When it comes to the soil for roses, good drainage and good fertility are essential. If your soil is heavy clay, it will require lots of amendments to get it in shape for roses. Please read the following articles to learn how.
Roses prefer soil with a slightly acid pH of 6.5, so peat moss is a recommended amendment. You also have the option of building your soils up and berming along your foundation to lift your soils to facilitate better drainage. We also suggest that you fortify your newly planted roses with alfalfa meal (3-1-2), a natural fertilizer that’s great for roses.

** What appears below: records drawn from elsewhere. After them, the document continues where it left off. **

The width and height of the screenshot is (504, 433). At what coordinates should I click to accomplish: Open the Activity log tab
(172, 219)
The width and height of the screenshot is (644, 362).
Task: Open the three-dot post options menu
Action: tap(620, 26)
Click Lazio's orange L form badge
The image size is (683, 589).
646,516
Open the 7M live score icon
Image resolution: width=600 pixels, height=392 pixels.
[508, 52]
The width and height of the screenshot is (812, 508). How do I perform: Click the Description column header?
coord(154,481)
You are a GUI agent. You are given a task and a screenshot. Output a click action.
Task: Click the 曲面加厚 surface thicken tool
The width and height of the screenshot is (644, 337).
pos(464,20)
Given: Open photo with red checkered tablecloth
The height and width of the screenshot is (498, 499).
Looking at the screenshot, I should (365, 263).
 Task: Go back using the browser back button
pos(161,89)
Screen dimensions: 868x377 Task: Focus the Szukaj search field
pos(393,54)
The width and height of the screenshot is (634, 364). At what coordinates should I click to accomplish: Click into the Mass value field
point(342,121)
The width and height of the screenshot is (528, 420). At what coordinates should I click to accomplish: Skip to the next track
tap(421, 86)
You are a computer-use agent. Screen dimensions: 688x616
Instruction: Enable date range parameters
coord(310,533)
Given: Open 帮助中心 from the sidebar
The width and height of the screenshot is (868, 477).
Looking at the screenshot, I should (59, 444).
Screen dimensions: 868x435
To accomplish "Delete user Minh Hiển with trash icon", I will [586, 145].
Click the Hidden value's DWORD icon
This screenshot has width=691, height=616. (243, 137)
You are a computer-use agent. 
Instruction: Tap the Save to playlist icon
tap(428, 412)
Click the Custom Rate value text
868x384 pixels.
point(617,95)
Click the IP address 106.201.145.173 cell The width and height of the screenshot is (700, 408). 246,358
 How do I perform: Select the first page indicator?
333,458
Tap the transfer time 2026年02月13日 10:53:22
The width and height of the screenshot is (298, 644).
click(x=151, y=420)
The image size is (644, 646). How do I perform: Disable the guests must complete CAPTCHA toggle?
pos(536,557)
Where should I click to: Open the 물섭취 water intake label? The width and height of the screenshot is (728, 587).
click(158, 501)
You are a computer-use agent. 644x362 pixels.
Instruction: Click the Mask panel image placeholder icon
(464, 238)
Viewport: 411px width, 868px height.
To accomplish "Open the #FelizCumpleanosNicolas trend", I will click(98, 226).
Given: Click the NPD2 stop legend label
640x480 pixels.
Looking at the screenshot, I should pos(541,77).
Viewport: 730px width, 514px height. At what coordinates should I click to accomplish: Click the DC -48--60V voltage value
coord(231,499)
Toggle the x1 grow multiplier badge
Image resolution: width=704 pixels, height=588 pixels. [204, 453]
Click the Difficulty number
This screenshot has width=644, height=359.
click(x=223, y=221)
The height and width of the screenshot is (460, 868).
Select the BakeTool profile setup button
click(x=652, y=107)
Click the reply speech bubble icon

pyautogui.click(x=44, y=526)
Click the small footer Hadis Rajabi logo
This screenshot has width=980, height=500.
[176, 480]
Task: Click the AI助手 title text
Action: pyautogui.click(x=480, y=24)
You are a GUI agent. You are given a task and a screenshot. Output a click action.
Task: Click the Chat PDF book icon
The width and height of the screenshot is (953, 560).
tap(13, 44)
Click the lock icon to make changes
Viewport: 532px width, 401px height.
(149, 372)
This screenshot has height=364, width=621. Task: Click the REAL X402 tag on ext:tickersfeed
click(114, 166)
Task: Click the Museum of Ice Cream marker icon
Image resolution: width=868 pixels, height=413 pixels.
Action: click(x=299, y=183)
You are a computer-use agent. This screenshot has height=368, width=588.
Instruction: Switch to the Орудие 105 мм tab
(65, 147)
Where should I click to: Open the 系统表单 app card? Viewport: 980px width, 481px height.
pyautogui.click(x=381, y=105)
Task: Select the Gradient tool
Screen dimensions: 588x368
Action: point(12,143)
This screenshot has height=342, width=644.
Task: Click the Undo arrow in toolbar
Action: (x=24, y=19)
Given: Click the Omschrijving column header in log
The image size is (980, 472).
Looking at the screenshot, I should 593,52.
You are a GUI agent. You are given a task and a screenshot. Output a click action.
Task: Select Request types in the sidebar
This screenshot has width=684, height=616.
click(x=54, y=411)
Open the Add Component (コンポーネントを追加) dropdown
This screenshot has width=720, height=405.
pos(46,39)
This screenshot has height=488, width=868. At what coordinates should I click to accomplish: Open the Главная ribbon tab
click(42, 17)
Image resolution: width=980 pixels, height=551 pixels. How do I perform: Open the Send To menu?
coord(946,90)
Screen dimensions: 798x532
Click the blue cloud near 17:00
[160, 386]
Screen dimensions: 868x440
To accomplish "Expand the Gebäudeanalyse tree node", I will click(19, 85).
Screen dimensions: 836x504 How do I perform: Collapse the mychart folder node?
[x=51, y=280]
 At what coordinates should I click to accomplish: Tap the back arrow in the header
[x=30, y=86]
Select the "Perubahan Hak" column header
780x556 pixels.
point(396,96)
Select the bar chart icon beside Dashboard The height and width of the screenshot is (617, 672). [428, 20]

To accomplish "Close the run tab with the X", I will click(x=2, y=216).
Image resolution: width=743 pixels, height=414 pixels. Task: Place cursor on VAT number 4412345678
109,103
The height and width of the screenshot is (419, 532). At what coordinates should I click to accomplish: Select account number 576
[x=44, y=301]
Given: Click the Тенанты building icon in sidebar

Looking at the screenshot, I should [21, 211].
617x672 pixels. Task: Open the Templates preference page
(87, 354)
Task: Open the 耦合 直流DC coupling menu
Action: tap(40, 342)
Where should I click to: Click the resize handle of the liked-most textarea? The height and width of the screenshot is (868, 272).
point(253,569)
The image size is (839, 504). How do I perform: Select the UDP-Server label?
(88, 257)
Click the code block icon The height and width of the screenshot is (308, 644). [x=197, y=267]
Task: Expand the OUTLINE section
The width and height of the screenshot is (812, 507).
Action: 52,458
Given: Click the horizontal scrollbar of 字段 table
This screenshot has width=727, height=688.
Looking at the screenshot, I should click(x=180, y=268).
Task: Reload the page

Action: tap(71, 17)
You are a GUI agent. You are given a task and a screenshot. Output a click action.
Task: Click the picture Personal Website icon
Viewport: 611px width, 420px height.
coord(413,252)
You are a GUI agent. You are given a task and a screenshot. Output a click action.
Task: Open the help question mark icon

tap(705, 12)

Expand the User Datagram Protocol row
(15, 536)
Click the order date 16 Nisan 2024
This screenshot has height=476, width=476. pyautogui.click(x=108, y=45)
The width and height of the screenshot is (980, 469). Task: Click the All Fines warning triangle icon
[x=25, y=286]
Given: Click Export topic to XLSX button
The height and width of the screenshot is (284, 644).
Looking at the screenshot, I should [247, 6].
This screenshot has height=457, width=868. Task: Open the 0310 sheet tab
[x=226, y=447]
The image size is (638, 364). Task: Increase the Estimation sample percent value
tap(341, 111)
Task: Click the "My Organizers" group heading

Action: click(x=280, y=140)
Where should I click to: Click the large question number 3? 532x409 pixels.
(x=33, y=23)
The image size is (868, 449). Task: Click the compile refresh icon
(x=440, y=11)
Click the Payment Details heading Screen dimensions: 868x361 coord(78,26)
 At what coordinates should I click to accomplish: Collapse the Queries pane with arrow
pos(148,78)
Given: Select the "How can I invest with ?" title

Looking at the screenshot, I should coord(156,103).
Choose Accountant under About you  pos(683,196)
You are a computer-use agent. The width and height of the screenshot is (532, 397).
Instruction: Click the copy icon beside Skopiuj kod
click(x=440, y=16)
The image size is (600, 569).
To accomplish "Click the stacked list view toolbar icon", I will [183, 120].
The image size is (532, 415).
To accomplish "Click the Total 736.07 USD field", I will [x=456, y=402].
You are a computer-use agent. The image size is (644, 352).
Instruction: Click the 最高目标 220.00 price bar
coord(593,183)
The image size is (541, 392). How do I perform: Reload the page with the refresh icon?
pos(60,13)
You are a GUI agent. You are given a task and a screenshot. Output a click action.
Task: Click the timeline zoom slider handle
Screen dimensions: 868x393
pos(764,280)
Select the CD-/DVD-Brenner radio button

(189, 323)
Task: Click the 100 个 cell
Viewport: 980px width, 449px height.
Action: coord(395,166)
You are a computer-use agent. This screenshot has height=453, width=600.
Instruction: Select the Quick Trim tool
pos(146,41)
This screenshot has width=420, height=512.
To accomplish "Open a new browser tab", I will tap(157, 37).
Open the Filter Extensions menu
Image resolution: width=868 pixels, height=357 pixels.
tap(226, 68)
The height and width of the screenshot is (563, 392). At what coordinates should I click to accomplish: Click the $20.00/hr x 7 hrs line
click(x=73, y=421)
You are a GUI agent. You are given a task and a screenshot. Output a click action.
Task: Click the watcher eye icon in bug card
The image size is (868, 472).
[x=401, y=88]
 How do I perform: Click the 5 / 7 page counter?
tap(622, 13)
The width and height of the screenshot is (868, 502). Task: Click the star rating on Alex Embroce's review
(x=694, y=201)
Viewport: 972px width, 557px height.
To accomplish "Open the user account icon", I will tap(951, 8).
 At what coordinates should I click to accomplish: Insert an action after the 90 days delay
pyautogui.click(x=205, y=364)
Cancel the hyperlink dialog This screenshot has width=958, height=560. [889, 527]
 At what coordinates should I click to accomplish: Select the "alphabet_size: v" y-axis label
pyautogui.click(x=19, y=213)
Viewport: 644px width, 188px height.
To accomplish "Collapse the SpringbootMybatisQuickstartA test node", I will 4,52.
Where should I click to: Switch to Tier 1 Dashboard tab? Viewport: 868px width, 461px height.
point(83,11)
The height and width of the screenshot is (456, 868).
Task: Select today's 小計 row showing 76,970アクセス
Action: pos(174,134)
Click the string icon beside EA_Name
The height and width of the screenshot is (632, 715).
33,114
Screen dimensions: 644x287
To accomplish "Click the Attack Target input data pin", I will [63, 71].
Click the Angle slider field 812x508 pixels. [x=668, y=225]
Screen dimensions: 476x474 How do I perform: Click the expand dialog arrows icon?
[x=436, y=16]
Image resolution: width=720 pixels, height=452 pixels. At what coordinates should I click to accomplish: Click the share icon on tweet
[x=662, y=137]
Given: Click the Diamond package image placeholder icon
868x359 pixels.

I also encourage you to watch the video below about growing roses organically.
“I start my seedlings indoors. How do I keep them from shooting up 6 inches with a weak stem before I can get them outdoors?” Question from Jerry of Lead, South Dakota
Answer: This is all about providing lots of high-quality light from start to finish. When light is insufficient, seedlings will reach and stretch towards the source, which results in elongated, leggy shoots and poor overall color and growth.
If you start your seeds along a sunny windowsill, make sure that it is south-facing. Place your seedlings as close to the pane as possible and consider fortifying their light with high-spectrum bulbs for plant growing.
“I just fell in love with the ponytail palm plant. I would like it in my dining room that gets some afternoon light. How much light does it need?” Question from Ann of Lookout Mountain, Georgia.
Answer: I have a ponytail palm, too, and just love it! Ponytail palm (Beucarnia recurvata) is native to arid regions of Mexico and needs low water, especially in the winter months, and high sunlight. It can withstand partial sun in winter, if necessary, but if you want your specimen to really thrive, I recommend bringing it outdoors in summer.
Don’t take it outdoors in spring until the threat of frost has passed and days have warmed up. Then let it soak up the sun in a slightly covered area that won’t get inundated with heavy rain. It is fine to give it moderate water outdoors in the summer, especially when days are very hot and dry. To ensure fast soil drainage and protect roots from rotting, I recommend planting it in Black Gold Cactus Mix.
“How much sun (if any) do indoor succulents need?” Question from Diane of Palmyra, New Jersey
Answer: Most popular indoor succulents originate from semi-desert to desert environments where they experience hot sun during the day and cool temperatures at night. That means they tend to grow best if provided bright sunlight. In some instances, certain succulents also grow well in partial sun or bright, filtered light. One of the best able to withstand lower light is Sanseveria (Click here to learn more about growing Sansevieria). Foxtail agave (Agave attenuata, photo above), giant gasteria (Gasteria acinacifolia), and torch aloe (Aloe aristata) are three more succulents that will grow well in lower light.
Indoor succulents also tend to require little to no water during the winter months. This mimics the winter dry season that they experience in their natural habitats, so be sure to water them very sparingly during the cold season. It also pays to plant them in a premium, fast-draining mix, like Black Gold Cactus Mix!